Data shown:
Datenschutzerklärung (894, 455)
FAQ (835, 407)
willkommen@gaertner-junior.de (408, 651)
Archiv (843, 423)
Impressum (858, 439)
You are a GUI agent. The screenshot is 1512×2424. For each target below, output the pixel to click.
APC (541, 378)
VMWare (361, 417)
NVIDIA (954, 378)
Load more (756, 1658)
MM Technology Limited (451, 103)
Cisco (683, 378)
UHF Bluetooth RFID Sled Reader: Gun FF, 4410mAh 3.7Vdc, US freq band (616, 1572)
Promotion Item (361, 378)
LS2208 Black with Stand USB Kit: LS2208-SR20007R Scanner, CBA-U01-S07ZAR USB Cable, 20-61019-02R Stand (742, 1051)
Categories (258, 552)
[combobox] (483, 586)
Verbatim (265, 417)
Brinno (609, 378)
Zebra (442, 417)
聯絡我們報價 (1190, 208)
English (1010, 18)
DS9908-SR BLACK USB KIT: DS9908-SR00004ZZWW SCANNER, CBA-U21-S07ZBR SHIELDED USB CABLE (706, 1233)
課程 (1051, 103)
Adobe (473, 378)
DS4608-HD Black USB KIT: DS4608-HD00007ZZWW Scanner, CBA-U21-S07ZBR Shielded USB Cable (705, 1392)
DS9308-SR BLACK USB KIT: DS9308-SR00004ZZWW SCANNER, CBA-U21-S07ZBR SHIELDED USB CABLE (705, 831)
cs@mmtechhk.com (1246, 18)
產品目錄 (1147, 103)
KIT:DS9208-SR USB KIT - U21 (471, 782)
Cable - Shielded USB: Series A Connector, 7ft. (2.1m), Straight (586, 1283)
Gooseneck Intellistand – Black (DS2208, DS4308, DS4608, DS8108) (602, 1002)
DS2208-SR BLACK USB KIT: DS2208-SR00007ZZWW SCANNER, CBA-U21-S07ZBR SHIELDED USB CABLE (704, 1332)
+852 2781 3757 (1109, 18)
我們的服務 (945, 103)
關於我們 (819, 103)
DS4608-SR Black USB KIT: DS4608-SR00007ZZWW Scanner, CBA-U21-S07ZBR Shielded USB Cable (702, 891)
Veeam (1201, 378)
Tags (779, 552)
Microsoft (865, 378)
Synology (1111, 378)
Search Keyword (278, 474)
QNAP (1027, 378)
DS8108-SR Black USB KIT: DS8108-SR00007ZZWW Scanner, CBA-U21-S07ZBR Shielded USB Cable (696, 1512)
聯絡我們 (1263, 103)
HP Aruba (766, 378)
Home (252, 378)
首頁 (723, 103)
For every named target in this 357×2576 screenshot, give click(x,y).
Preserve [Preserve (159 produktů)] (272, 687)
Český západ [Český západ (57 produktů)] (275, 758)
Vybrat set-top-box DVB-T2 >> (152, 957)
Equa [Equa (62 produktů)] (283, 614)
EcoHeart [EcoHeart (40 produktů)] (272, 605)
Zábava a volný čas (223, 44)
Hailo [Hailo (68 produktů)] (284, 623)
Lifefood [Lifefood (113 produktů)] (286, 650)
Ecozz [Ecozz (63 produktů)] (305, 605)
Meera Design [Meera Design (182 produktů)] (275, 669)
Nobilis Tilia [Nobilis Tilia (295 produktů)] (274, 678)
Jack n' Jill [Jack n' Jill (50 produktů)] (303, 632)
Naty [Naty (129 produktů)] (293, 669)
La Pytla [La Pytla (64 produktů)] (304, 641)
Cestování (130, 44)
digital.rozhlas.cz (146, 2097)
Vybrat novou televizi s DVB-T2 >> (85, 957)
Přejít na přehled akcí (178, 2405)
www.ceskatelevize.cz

Description of the task: Revise all the items above by replacing "Search Keyword" with "Search Term" and leaving everything else unchanged.

The completed task:
Datenschutzerklärung (894, 455)
FAQ (835, 407)
willkommen@gaertner-junior.de (408, 651)
Archiv (843, 423)
Impressum (858, 439)
You are a GUI agent. The screenshot is 1512×2424. For each target below, output the pixel to click.
APC (541, 378)
VMWare (361, 417)
NVIDIA (954, 378)
Load more (756, 1658)
MM Technology Limited (451, 103)
Cisco (683, 378)
UHF Bluetooth RFID Sled Reader: Gun FF, 4410mAh 3.7Vdc, US freq band (616, 1572)
Promotion Item (361, 378)
LS2208 Black with Stand USB Kit: LS2208-SR20007R Scanner, CBA-U01-S07ZAR USB Cable, 20-61019-02R Stand (742, 1051)
Categories (258, 552)
[combobox] (483, 586)
Verbatim (265, 417)
Brinno (609, 378)
Zebra (442, 417)
聯絡我們報價 (1190, 208)
English (1010, 18)
DS9908-SR BLACK USB KIT: DS9908-SR00004ZZWW SCANNER, CBA-U21-S07ZBR SHIELDED USB CABLE (706, 1233)
課程 (1051, 103)
Adobe (473, 378)
DS4608-HD Black USB KIT: DS4608-HD00007ZZWW Scanner, CBA-U21-S07ZBR Shielded USB Cable (705, 1392)
DS9308-SR BLACK USB KIT: DS9308-SR00004ZZWW SCANNER, CBA-U21-S07ZBR SHIELDED USB CABLE (705, 831)
cs@mmtechhk.com (1246, 18)
產品目錄 (1147, 103)
KIT:DS9208-SR USB KIT - U21 (471, 782)
Cable - Shielded USB: Series A Connector, 7ft. (2.1m), Straight (586, 1283)
Gooseneck Intellistand – Black (DS2208, DS4308, DS4608, DS8108) (602, 1002)
DS2208-SR BLACK USB KIT: DS2208-SR00007ZZWW SCANNER, CBA-U21-S07ZBR SHIELDED USB CABLE (704, 1332)
+852 2781 3757 (1109, 18)
我們的服務 (945, 103)
關於我們 (819, 103)
DS4608-SR Black USB KIT: DS4608-SR00007ZZWW Scanner, CBA-U21-S07ZBR Shielded USB Cable (702, 891)
Veeam (1201, 378)
Tags (779, 552)
Microsoft (865, 378)
Synology (1111, 378)
Search Term (278, 474)
QNAP (1027, 378)
DS8108-SR Black USB KIT: DS8108-SR00007ZZWW Scanner, CBA-U21-S07ZBR Shielded USB Cable (696, 1512)
聯絡我們 (1263, 103)
HP Aruba (766, 378)
Home (252, 378)
首頁 (723, 103)
For every named target in this 357×2576 screenshot, give click(x,y).
Preserve [Preserve (159 produktů)] (272, 687)
Český západ [Český západ (57 produktů)] (275, 758)
Vybrat set-top-box DVB-T2 >> (152, 957)
Equa [Equa (62 produktů)] (283, 614)
EcoHeart [EcoHeart (40 produktů)] (272, 605)
Zábava a volný čas (223, 44)
Hailo [Hailo (68 produktů)] (284, 623)
Lifefood [Lifefood (113 produktů)] (286, 650)
Ecozz [Ecozz (63 produktů)] (305, 605)
Meera Design [Meera Design (182 produktů)] (275, 669)
Nobilis Tilia [Nobilis Tilia (295 produktů)] (274, 678)
Jack n' Jill [Jack n' Jill (50 produktů)] (303, 632)
Naty [Naty (129 produktů)] (293, 669)
La Pytla [La Pytla (64 produktů)] (304, 641)
Cestování (130, 44)
digital.rozhlas.cz (146, 2097)
Vybrat novou televizi s DVB-T2 >> (85, 957)
Přejít na přehled akcí (178, 2405)
www.ceskatelevize.cz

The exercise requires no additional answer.